[Required work]
The exercise calls for every entry that follows to be repeated exactly.

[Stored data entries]
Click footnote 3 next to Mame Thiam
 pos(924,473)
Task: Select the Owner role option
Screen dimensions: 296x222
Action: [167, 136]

[Output]
Click footnote 3 next to Mame Thiam
 pos(924,473)
Task: Select the Owner role option
Screen dimensions: 296x222
Action: [167, 136]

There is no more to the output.